• _WHAT THE TASK ASKS_:
Would it be possible to quote, exactly and in full, the lines from the one with "0300 123 9 123 (168, 730)" through the end of the entries below?
********
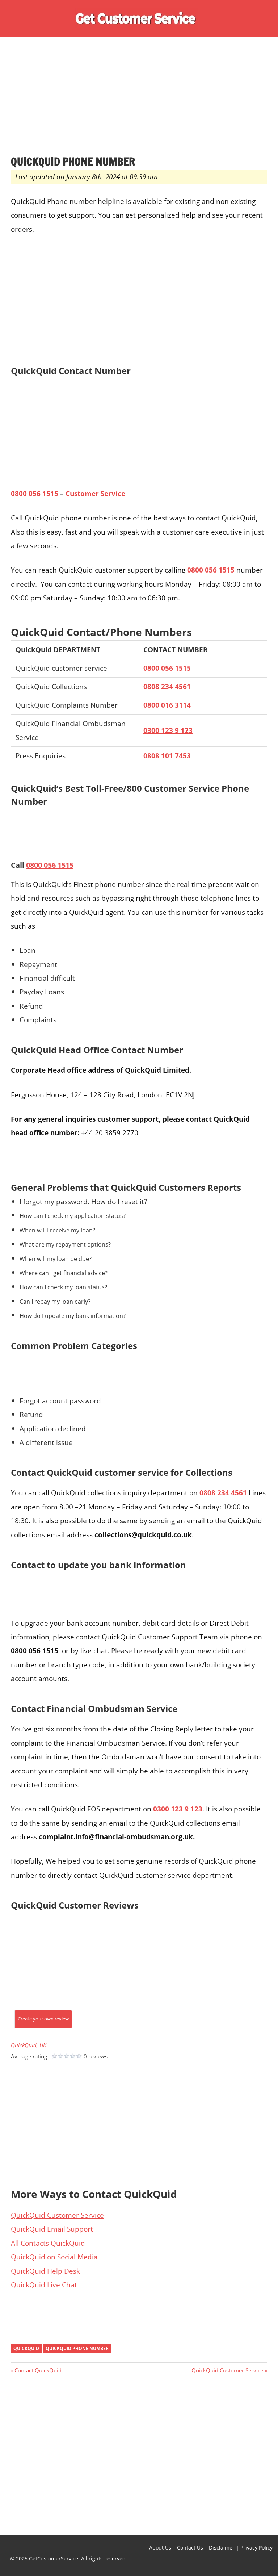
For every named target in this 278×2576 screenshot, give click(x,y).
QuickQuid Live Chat (44, 2285)
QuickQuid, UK (28, 2045)
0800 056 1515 (167, 668)
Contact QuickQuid (38, 2370)
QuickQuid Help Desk (45, 2271)
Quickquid (26, 2348)
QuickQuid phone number (77, 2348)
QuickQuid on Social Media (54, 2257)
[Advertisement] (139, 100)
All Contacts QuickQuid (48, 2243)
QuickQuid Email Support (52, 2229)
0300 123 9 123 (168, 730)
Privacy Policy (256, 2547)
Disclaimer (222, 2547)
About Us (160, 2547)
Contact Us (190, 2547)
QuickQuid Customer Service (57, 2215)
********
• _EXPECTED OUTPUT_:
0300 123 9 123 (168, 730)
Privacy Policy (256, 2547)
Disclaimer (222, 2547)
About Us (160, 2547)
Contact Us (190, 2547)
QuickQuid Customer Service (57, 2215)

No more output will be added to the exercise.